Comment réagiront ces actionnaires face à la perspective de pertes financières pour raison d’intérêt général ? Des compensations élevées seront-elles réclamées une fois la crise épidémique passée ? De son côté, le délégué syndical Christophe Langin s’inquiète déjà des dispositions prévues dans la nouvelle loi d’urgence sanitaire, qui permettent aux employeurs de déroger aux règles du droit du travail, notamment en matière de congés et de temps de travail. « À la fin, il y a peu de chances que les grandes entreprises soient perdantes », conclut-il.
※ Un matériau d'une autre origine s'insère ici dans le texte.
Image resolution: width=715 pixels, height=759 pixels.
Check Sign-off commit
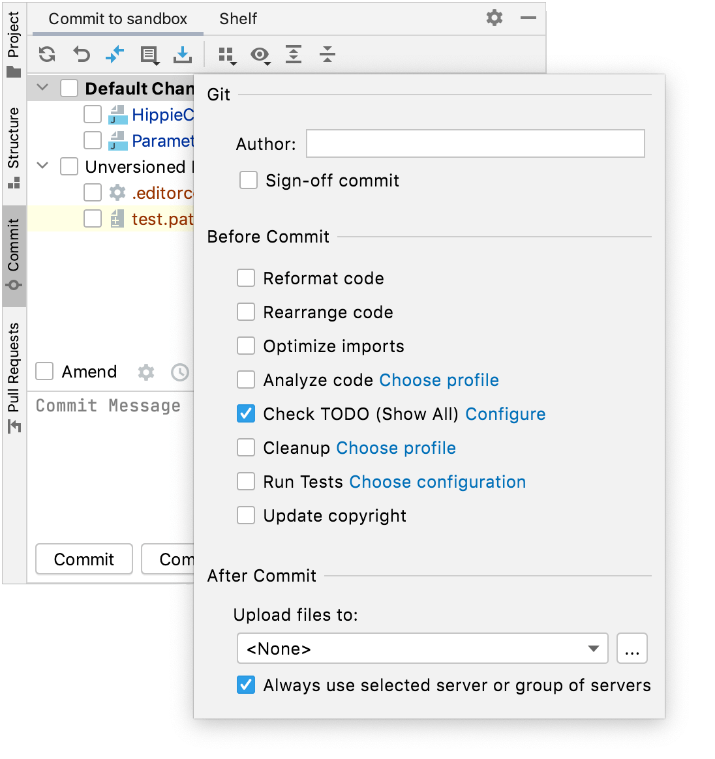pyautogui.click(x=249, y=180)
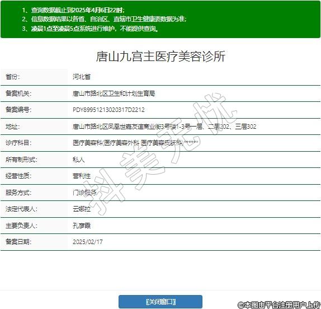Click the 经营性质 value 营利性
The width and height of the screenshot is (321, 309).
click(x=82, y=176)

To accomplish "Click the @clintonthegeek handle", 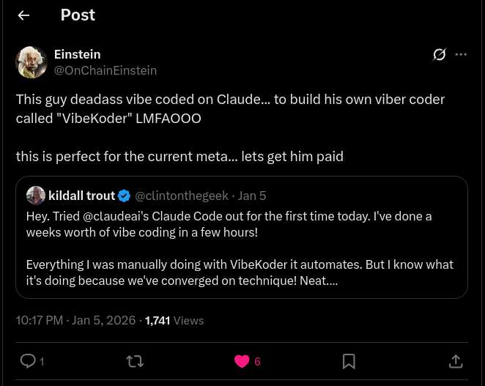I will click(182, 196).
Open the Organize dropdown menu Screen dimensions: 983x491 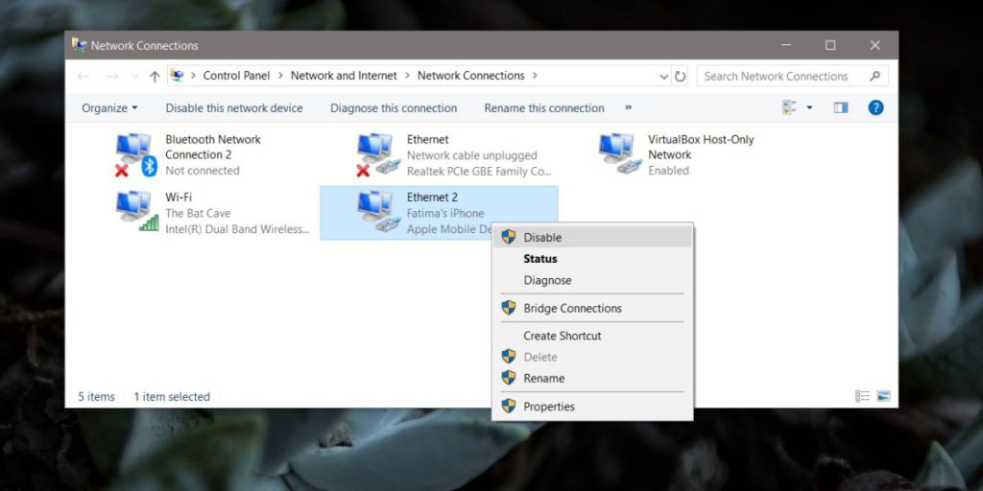point(109,108)
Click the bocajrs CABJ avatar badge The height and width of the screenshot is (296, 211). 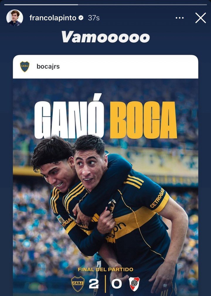click(x=25, y=67)

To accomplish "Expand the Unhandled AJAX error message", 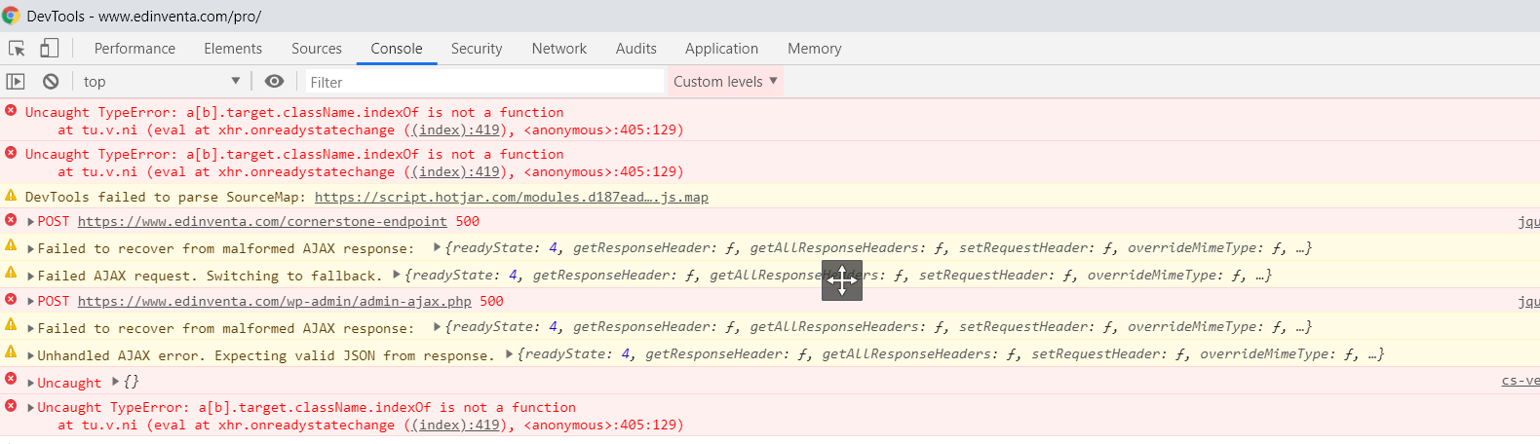I will [31, 356].
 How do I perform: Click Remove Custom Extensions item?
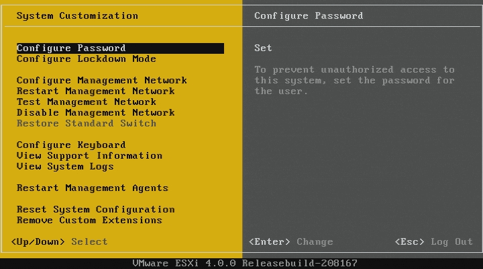coord(89,221)
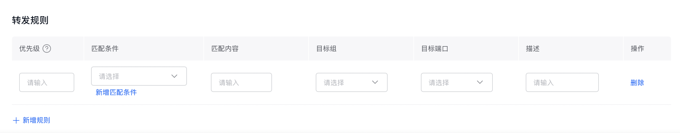Select the 描述 请输入 text field
Screen dimensions: 680x133
562,82
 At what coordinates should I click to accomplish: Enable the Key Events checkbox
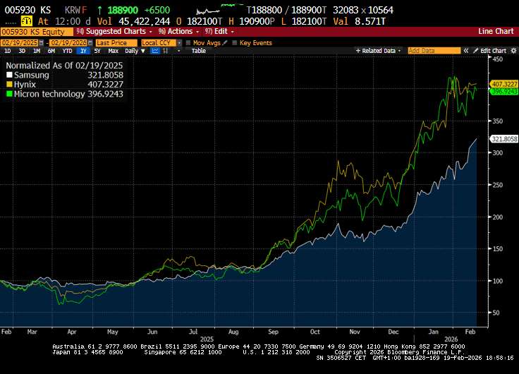pos(236,43)
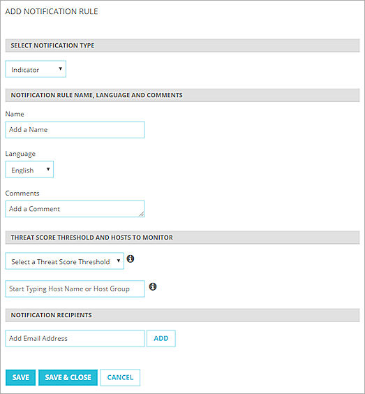Focus the Add a Comment text area
Image resolution: width=365 pixels, height=394 pixels.
[75, 209]
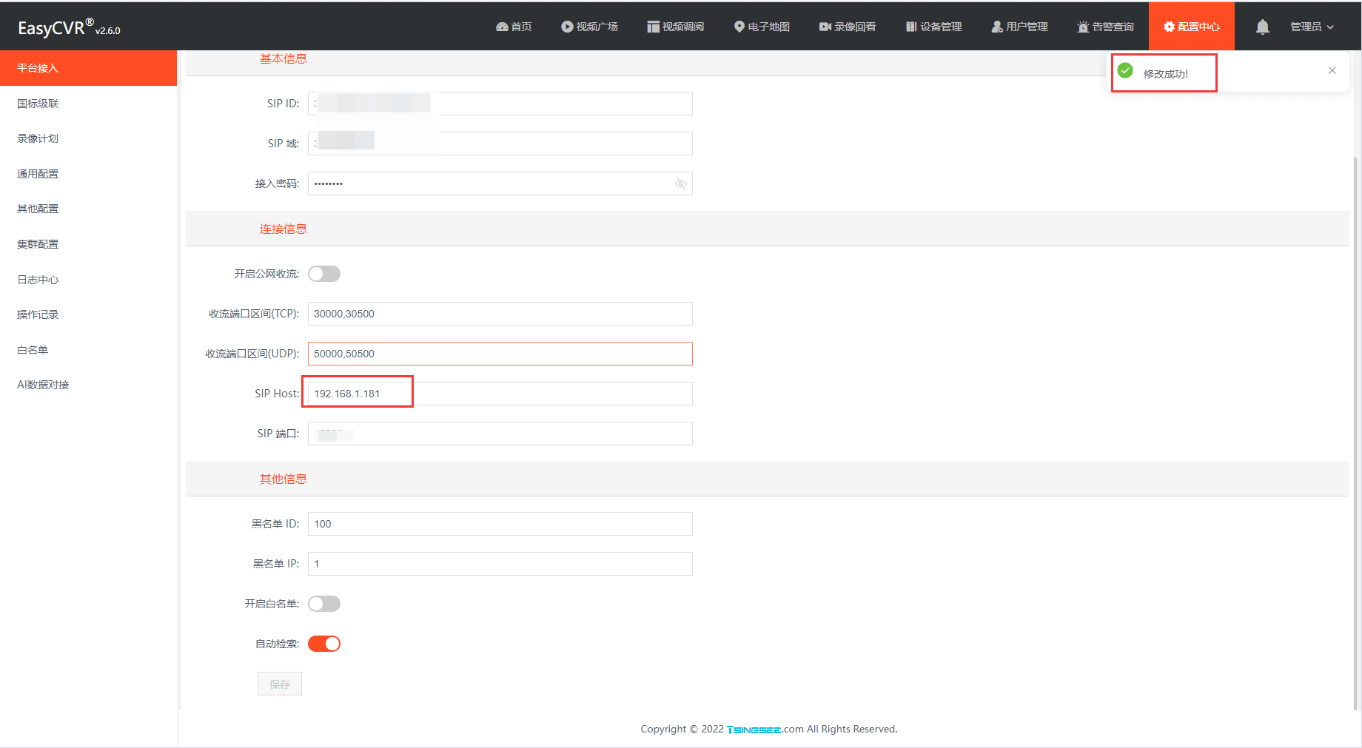The height and width of the screenshot is (748, 1362).
Task: Switch to the 配置中心 configuration center tab
Action: point(1191,26)
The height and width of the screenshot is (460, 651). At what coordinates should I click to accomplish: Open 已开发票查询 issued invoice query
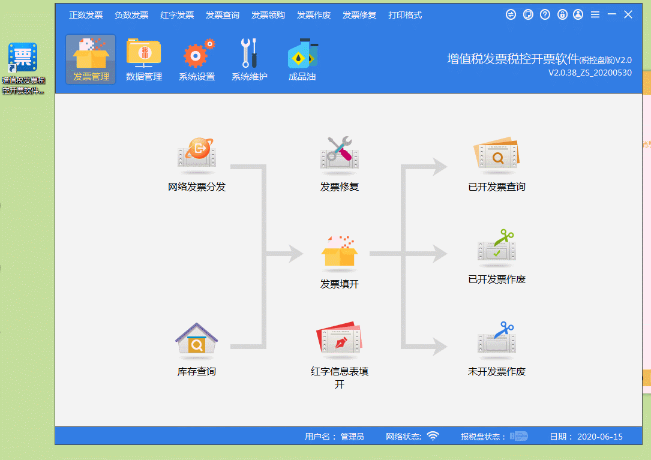(x=497, y=154)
La fermeture des lits en question
. La crise sanitaire aura eu le mérite, s’il en fallait un, d’illustrer les conséquences désastreuses des politiques d’austérités imposées à l’hôpital public depuis plus de 15 ans. Voilà plus d’un an maintenant que les personnels hospitaliers dénoncent avec force, au sein d’un mouvement social inédit, la gestion financières des établissements de santé publique et réclament, en urgence, des lits et du personnel supplémentaire. Entre 2003 et 2017, ce sont en effet pas moins de 69 000 lits d’hospitalisation complète qui ont été fermés sur l’ensemble du territoire – 30 000 en « séjour court » et 48000 en « séjour long ». En parallèle, 14 000 lits ont été ouverts dans les unités de soins et de réadaptation, dits de « moyen séjour ». En 2018, on comptait encore 2400 fermetures nettes de lits sur l’ensemble du territoire : fermeture de 4 200 lits d’hospitalisation complète et ouverture de 1 800 places d’hospitalisation partielle. En octobre 2019, le directeur général de l’Assistance publique-Hôpitaux de Paris (AP-HP) reconnaissaient aussi la fermeture de 900 lits sur les 20 000 disponibles au sein des hôpitaux parisiens, fautes de personnels. 400 postes d’infirmiers étaient alors vacants. Si « la santé n’a pas de prix », comme l’a martelé Emmanuel Macron lors de son allocution du 12 mars, l’hôpital public attend toujours que des moyens à la hauteur soient alloués à ce service public indispensable.